Zespół bólu rzepkowo-udowego

Wykres ciała
- Ból za rzepką lub wokół niej promieniujący do całego kolana
Informacje ogólne
Profil pacjenta
- Kobieta > mężczyzna lub kobieta = mężczyzna
- 15-25 lat
- Brak urazów w historii
Patofizjologia
Mechaniczny ból nocyceptywny z częściowym komponentem zapalnym w ostrej fazie. Brak ostatecznej przyczyny. Podrażnienie spowodowane wieloma czynnikami mechanicznymi, powodujące ciągły stres rzepkowo-udowy. Zwiększone obciążenie rzepkowo-udowe może powodować mikrourazy powierzchni chrząstki prowadzące do zwyrodnienia. Uszkodzenie chrząstki nie jest jednak bezpośrednim objawem PFPS. W historii zwykle występuje skok aktywności/obciążenia.
Kurs
Długi kurs. U 60% pacjentów z zespołem bólu rzepkowo-udowego objawy występują po 1 roku obserwacji, a u 40% po 6 latach.
Historia i badanie fizykalne
Historia
Zwykle krótki wywiad - pacjenci mają tendencję do ignorowania wczesnych objawów i unikania konsultacji z lekarzem.
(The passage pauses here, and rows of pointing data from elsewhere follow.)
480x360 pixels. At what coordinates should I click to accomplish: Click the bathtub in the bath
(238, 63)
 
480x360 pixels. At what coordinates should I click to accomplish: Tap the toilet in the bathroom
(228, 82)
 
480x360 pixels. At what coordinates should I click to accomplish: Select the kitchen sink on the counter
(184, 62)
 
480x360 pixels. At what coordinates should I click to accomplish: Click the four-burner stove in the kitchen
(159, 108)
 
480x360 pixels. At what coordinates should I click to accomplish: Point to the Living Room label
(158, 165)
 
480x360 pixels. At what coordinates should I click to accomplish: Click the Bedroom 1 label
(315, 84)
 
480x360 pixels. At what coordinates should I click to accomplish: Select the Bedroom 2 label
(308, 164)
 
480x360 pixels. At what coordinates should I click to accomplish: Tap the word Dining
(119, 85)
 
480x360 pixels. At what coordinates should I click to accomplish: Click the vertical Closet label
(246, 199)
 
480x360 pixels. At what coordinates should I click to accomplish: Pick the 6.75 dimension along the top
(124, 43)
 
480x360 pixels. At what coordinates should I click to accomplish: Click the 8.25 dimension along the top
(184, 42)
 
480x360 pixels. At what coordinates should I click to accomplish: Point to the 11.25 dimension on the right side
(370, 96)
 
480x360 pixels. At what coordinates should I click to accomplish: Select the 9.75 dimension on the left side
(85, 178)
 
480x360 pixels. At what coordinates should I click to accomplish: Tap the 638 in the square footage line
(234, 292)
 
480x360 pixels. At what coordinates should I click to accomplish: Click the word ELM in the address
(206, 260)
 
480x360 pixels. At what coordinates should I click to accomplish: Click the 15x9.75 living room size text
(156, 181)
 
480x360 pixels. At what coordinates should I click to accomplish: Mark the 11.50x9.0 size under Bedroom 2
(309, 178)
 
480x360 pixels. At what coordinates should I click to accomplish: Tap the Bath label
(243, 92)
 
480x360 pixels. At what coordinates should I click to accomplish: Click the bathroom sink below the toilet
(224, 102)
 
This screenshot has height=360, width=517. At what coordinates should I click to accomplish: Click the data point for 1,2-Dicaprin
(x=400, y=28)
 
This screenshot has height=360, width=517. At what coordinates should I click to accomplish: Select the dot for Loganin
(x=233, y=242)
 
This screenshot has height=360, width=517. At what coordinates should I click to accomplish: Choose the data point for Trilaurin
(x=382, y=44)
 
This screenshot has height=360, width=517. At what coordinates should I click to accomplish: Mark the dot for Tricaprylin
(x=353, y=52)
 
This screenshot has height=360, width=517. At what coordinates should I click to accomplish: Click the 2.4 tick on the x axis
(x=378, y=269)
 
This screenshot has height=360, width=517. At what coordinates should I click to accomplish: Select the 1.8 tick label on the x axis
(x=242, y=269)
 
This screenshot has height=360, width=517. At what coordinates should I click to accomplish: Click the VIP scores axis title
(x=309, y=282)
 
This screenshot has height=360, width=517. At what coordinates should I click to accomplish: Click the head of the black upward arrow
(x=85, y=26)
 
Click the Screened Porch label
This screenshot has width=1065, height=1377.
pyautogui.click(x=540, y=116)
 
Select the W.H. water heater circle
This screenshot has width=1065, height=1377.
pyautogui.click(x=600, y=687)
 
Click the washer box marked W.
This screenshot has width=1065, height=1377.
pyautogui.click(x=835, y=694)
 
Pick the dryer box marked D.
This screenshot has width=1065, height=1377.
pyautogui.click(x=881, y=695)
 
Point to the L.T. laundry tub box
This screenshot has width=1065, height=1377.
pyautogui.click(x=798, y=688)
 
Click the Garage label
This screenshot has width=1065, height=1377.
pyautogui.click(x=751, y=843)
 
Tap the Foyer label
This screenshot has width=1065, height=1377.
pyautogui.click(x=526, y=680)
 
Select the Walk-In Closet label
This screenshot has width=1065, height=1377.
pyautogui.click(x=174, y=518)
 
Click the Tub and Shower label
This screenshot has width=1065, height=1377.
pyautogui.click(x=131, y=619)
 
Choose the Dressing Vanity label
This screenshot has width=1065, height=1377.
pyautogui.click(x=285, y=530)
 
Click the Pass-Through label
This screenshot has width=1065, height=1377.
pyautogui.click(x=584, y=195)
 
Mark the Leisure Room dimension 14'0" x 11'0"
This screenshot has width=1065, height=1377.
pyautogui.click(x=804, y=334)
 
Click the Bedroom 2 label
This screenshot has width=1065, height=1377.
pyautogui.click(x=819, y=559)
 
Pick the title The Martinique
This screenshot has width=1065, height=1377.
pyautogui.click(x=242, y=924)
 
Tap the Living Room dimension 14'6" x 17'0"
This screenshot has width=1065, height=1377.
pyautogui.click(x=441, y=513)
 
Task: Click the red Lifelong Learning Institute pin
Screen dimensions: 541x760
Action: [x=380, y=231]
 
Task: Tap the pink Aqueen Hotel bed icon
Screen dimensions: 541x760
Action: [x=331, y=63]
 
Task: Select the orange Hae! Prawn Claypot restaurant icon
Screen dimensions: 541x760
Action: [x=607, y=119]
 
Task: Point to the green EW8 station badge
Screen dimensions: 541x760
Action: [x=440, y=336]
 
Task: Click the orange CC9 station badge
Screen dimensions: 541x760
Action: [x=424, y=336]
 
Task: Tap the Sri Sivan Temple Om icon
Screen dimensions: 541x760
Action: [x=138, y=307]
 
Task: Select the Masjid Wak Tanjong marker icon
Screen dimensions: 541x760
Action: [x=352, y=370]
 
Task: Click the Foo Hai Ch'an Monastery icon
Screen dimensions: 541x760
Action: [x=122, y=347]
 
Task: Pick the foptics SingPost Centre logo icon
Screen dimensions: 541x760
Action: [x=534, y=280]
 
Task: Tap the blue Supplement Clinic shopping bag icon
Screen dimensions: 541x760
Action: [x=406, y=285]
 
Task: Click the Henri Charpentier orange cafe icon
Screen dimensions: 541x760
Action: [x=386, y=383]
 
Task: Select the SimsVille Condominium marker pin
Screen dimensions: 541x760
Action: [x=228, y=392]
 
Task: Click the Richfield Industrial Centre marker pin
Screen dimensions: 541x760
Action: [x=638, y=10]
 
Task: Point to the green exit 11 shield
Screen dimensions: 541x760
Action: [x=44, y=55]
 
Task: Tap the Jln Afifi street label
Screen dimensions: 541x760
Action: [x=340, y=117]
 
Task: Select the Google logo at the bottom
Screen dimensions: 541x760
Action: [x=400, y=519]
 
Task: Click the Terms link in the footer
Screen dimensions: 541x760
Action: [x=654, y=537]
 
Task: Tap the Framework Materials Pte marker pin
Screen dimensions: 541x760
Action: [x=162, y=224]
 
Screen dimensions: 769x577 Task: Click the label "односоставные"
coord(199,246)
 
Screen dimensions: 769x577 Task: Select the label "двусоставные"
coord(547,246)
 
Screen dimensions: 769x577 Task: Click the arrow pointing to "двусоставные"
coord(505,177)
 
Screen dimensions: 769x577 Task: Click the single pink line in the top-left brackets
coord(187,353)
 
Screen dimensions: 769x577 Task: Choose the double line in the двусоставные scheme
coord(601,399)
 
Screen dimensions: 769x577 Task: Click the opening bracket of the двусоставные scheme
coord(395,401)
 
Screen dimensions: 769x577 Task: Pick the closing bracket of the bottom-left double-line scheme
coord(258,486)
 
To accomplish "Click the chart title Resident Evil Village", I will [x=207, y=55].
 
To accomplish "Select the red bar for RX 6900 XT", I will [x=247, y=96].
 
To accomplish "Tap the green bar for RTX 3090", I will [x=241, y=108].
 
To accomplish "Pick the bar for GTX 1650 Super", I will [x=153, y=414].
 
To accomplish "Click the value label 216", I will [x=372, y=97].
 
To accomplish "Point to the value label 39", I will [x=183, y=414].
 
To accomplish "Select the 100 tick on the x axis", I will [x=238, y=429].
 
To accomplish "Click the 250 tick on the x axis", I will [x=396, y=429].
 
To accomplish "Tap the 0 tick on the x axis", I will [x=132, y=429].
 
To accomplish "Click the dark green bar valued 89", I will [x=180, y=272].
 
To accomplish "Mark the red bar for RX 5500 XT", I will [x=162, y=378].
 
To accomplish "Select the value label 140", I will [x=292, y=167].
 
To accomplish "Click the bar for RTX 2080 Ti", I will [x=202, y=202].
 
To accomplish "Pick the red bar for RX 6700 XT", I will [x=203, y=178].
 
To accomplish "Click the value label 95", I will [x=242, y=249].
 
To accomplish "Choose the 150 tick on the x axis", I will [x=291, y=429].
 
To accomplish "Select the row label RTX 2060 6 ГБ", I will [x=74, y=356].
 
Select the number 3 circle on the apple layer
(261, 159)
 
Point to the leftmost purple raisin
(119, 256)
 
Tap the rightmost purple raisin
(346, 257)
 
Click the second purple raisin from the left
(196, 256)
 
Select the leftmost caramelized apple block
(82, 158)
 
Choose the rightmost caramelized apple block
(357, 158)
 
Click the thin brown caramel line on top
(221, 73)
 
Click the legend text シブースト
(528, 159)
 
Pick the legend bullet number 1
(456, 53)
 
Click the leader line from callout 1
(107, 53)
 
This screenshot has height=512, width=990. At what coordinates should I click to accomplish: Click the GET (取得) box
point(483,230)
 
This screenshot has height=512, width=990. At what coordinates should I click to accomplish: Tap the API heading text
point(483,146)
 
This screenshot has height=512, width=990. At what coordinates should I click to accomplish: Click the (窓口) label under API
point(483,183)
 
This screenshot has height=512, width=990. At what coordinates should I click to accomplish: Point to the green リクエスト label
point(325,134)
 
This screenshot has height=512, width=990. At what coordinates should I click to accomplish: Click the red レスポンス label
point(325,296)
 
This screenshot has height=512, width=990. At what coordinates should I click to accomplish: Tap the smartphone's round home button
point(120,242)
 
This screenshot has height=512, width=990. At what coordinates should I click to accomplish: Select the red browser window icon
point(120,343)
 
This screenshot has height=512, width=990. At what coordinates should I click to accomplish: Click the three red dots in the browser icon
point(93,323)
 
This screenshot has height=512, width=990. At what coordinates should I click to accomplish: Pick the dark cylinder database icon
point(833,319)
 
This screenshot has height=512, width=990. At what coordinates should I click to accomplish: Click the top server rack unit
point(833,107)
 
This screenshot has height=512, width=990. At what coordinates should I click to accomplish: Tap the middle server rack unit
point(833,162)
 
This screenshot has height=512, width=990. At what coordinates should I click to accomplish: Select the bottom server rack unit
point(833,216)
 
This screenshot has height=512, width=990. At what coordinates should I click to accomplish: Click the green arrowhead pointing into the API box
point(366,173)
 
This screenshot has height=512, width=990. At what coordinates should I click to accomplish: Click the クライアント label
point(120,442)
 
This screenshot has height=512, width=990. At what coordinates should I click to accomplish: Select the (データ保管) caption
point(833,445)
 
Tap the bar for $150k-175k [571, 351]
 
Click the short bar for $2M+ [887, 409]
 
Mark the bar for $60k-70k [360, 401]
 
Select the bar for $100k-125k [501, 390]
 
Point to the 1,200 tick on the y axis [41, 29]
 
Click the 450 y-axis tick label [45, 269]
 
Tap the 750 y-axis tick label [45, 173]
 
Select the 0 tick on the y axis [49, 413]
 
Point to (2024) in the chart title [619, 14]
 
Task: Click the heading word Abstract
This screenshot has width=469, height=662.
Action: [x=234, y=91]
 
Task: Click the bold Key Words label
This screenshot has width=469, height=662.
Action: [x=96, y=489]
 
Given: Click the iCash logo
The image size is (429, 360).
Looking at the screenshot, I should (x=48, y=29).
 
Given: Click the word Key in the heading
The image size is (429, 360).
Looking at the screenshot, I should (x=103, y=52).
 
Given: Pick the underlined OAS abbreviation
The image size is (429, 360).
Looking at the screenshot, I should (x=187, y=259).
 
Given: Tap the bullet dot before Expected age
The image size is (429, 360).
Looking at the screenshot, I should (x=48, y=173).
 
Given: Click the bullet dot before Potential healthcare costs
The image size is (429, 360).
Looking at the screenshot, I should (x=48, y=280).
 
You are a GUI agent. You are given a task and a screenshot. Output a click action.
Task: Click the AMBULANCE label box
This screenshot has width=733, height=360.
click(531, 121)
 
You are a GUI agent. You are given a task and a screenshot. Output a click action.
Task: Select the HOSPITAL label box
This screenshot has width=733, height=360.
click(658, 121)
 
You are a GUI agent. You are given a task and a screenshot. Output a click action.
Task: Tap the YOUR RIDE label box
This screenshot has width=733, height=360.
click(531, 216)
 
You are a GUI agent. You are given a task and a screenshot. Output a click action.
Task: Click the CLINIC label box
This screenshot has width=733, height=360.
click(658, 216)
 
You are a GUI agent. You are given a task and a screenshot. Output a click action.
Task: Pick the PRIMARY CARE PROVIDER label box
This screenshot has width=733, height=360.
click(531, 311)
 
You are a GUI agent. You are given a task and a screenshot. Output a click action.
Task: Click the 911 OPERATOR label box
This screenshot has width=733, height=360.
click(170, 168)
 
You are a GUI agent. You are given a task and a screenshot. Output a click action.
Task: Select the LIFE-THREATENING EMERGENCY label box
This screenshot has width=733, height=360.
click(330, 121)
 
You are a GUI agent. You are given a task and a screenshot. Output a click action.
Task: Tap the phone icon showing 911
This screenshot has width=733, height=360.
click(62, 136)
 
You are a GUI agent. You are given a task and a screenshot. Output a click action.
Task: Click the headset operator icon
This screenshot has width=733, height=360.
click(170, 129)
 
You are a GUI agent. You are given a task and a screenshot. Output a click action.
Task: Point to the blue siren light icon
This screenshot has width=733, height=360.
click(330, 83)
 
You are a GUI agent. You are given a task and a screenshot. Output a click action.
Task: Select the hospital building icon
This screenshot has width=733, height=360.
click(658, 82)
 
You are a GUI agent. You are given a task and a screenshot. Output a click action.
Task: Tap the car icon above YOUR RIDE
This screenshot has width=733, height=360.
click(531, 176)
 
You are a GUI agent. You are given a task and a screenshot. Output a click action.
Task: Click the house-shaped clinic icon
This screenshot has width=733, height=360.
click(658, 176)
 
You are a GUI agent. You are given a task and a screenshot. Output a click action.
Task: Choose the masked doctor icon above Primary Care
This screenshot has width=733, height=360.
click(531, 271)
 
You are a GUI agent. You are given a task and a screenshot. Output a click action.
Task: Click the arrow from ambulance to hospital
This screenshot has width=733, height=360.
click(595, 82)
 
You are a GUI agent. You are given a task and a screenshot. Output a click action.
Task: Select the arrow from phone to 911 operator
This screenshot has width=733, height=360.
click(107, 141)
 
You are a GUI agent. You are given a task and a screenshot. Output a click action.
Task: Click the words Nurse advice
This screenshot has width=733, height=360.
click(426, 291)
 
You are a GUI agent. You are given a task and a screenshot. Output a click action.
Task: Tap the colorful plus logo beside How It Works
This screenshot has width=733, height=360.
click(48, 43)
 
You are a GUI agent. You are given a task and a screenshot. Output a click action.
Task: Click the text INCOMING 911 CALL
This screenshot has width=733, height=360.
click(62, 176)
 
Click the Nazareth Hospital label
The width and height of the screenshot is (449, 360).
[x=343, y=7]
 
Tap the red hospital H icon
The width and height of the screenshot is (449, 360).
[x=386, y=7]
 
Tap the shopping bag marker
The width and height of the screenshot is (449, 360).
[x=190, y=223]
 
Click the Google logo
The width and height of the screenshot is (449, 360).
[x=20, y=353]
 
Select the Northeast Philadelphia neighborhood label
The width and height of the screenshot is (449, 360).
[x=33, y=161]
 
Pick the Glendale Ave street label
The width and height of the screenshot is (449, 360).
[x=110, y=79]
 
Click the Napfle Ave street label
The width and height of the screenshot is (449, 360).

Terapia rozpoczyna się natychmiast po wizycie u PCP. Niektórzy pacjenci zgłaszają urazy (złamanie rzepki, operacja ACL, uszkodzenia więzadeł). Zazwyczaj nie dochodzi do urazu. Pacjenci regularnie ćwiczą.
- Lokalny
- Rozproszony
- Intensywny
- Głęboki ból
- Poczucie niestabilności / ustępowania
Badanie fizykalne
Kontrola
Niewspółosiowość: Słaba oś stopy i/lub kolana, różnica w długości nóg, różnica w rozwoju mięśnia czworogłowego po bokach
Ocena funkcjonalna
Przysiady; siad na piętach; wykroki
Aktywne badanie
Możliwe osłabienie mięśnia czworogłowego, odwodziciela biodra i osłabienie rotatorów zewnętrznych
Badanie bierne
Możliwe ograniczenia PROM rzepki; możliwy skurcz mięśnia brzuchatego łydki, ograniczona ruchomość biodra i kręgosłupa lędźwiowego.
Diagnostyka różnicowa
- Zapalenie stawu kolanowego
- Uszkodzenie więzadła
- Uszkodzenie łąkotki
- Osteofity
- Ból skierowany z biodra lub kręgosłupa lędźwiowego
Leczenie
Strategia
Edukacja pacjenta, bierna modyfikacja objawów, aktywne ćwiczenia mięśni bioder i kolan
Interwencje
Pasywny: Taśmy, NLPZ pomagają w ostrej fazie, Edukacja pacjentów, Wkładki do butów
Aktywny: Zajmij się biomechaniką kończyny dolnej, wzmocnieniem mięśnia czworogłowego, wzmocnieniem odwodziciela biodra, rozciąganiem ścięgien podkolanowych / mięśnia brzuchatego łydki, treningiem chodu.
Referencje
- Boling, M., et al., Gender differences in incidence and prevalence of patellofemoral pain syndrome (Różnice między płciami w częstości występowania zespołu bólu rzepkowo-udowego). Scand J Med Sci Sports, 2010. 20(5): p. 725-30.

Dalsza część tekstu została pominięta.